## TASK TO CARRY OUT
Only the lines from the one containing "Instruction: Click the" to the end of the material belong in your answer. Please copy them word for word.

## SUPPLIED RECORDS
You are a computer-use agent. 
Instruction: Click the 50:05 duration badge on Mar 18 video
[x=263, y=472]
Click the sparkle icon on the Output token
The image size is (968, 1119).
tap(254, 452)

## THE COMPLETED TASK
Instruction: Click the 50:05 duration badge on Mar 18 video
[x=263, y=472]
Click the sparkle icon on the Output token
The image size is (968, 1119).
tap(254, 452)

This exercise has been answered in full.